Saved data entries:
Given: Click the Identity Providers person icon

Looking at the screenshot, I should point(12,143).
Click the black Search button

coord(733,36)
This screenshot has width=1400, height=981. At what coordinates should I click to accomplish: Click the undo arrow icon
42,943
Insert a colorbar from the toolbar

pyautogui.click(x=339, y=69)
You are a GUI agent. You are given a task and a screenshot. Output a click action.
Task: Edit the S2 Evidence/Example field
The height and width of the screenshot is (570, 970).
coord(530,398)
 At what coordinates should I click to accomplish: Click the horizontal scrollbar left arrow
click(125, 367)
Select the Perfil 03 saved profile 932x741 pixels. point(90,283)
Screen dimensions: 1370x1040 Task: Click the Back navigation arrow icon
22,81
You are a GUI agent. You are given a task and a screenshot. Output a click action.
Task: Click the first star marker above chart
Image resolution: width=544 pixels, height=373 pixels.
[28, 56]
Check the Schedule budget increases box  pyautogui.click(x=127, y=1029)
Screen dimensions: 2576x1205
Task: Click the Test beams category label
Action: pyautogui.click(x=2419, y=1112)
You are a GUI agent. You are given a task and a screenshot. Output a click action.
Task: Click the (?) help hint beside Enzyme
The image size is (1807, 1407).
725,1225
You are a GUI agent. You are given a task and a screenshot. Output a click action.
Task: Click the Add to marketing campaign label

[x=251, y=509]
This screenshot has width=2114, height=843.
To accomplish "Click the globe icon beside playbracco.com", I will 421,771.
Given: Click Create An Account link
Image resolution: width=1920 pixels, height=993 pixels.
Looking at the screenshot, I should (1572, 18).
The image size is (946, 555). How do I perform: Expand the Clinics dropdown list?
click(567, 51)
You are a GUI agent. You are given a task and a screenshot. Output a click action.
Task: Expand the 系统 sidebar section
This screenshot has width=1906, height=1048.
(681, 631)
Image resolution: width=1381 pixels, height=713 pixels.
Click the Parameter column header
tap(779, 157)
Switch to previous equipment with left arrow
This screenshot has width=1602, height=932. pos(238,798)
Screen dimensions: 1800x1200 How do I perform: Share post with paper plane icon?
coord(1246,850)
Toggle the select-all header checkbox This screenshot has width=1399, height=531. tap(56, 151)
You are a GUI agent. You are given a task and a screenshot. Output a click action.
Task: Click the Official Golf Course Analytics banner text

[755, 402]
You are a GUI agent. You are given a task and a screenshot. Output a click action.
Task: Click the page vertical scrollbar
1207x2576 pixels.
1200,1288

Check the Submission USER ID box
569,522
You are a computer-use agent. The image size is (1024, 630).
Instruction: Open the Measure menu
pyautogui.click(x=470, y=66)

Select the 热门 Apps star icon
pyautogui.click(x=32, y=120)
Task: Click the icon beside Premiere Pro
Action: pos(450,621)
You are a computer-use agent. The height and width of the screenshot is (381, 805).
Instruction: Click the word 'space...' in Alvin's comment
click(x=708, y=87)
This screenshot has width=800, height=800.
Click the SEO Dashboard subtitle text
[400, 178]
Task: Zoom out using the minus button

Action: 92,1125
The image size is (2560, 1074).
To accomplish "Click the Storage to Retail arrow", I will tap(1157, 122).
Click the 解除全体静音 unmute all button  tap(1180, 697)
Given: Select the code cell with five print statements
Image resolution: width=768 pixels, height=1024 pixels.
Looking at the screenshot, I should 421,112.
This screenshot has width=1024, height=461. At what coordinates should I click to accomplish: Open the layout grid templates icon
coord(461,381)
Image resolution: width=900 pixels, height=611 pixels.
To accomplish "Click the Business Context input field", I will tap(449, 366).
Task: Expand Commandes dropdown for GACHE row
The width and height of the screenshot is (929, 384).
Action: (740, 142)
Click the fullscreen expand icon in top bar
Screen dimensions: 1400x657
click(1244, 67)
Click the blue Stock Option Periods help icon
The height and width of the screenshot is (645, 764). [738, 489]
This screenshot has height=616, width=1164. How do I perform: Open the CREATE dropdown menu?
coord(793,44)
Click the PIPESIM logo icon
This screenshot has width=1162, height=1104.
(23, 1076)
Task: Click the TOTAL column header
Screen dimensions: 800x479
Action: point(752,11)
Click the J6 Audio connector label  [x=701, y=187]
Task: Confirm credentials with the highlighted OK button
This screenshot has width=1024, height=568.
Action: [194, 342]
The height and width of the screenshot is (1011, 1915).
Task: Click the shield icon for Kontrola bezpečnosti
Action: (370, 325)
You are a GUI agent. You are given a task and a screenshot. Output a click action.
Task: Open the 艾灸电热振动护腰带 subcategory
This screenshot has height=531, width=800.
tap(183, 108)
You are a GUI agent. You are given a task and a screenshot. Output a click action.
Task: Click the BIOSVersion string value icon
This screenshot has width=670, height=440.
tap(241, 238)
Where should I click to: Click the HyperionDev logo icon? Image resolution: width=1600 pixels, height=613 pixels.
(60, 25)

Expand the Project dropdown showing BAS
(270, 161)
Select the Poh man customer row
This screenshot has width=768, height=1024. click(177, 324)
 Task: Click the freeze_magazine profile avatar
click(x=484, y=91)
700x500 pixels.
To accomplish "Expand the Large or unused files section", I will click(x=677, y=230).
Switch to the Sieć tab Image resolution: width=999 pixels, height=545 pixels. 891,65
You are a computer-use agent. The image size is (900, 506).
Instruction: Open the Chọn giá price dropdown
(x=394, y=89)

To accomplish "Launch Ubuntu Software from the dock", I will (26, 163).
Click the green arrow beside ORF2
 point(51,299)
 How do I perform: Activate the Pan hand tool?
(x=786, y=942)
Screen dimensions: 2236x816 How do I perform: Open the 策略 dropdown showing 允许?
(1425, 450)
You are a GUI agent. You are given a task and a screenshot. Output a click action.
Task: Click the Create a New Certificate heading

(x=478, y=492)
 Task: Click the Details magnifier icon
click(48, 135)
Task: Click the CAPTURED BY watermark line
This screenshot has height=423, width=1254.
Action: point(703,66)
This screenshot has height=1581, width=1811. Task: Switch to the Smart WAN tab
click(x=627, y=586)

WHAT TO WORK ON = Scan the records above for the word "computer". Show each line in which it appears.

ANSWER TO THE EXERCISE =
You are a computer-use agent. The image size is (1024, 630).
You are a computer-use agent. The height and width of the screenshot is (381, 805).
You are a computer-use agent. The image size is (900, 506).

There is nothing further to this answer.